When I was searching for a power solution to an honest 2k watt set up, I enquired about the stinger alternators. The people at Dashboards in Raleigh told me that alternators made by places like Stinger and car audio suppliers are usually not durable. They are made for competition, and dont stand up to daily driving. He installed, and subsequently replaced 3 of them. None lasted more than 8 months. I asked him what he recommended for a power solution, and he suggested dual batteries. Using a Sears Die Hard to run the car (it was free) and a yellow top for the stereo, I never had a need for power. My headlights never dimmed. I originally had a switch (sorry, don't remember what brand it was) that automatically sent power to the car bat 1st, then charged the optima. AFter a week, it was broken (refurbished part anyway) so I wired the batts parallel with nearly equal sucess. This was run by an old Chrysler 75 amp alternator. Voltage was originally 14 ish volts, after loading the 2nd bat in parallel w/o switch it put out 13.6 consistently.

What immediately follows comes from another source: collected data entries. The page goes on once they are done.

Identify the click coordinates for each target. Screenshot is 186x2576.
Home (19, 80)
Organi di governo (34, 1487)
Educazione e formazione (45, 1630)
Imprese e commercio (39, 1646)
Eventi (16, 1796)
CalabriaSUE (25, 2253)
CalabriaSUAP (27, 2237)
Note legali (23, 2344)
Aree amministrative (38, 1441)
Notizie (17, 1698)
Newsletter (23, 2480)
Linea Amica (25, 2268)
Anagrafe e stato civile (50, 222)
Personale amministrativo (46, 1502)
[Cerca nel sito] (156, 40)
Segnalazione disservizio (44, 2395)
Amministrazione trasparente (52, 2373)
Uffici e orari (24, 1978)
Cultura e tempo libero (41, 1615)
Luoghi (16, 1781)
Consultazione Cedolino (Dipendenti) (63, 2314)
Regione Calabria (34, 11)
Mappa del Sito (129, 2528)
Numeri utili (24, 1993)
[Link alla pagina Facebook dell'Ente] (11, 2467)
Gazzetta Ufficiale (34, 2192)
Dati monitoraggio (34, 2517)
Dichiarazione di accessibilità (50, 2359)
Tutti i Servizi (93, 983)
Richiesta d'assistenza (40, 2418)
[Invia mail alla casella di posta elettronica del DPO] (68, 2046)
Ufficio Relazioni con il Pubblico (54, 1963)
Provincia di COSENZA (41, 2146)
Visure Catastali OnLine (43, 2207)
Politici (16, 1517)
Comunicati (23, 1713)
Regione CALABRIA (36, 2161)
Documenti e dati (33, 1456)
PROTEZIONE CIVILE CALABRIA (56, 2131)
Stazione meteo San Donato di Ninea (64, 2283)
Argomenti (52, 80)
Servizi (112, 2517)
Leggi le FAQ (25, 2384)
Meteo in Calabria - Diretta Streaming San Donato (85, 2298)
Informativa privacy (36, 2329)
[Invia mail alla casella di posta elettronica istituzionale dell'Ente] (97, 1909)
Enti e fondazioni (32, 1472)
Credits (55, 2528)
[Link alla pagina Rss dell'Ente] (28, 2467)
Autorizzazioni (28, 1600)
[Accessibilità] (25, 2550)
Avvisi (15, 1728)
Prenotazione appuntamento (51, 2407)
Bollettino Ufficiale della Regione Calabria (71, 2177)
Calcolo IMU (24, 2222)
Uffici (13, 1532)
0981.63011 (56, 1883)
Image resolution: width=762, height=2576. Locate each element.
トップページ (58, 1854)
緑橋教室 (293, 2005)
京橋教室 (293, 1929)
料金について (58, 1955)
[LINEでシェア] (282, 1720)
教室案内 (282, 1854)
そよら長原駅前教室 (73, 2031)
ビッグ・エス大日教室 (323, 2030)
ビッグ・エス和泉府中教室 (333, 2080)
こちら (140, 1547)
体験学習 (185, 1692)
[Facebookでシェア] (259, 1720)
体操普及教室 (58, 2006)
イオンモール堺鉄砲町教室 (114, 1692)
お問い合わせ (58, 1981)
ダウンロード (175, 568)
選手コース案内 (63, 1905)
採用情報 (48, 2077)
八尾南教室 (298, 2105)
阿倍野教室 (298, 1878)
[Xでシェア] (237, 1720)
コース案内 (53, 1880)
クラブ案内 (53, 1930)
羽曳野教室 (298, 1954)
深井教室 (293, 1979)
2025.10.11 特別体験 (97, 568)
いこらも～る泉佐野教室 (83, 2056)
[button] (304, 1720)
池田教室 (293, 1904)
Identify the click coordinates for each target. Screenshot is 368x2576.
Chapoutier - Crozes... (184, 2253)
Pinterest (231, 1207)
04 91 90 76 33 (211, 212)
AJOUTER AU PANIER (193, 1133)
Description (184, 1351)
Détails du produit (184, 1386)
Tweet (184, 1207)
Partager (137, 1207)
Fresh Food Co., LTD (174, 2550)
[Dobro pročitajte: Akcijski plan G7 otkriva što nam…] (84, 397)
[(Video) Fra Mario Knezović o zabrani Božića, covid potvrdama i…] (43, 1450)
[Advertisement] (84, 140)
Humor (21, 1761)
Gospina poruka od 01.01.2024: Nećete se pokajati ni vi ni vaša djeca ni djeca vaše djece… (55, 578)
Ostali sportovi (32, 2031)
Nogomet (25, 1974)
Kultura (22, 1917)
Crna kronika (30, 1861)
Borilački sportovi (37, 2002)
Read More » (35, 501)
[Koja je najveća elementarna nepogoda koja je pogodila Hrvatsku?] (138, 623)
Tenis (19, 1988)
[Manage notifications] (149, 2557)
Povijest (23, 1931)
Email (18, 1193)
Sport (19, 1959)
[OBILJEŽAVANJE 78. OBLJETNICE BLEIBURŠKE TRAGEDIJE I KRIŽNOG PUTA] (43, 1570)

What the guy at Dashboards said about it is that my reserve power was something like 2 hrs at full output with the car off, much longer with it on. He said there was no way I could listen to my system long enough at full power to kill my batteries. He was exactly right, most of the time it was less than half way up, and the system charged fine. Drove that car problem free for 2 yrs, till it got stolen. So there it is, my story... I hope it helps you a little.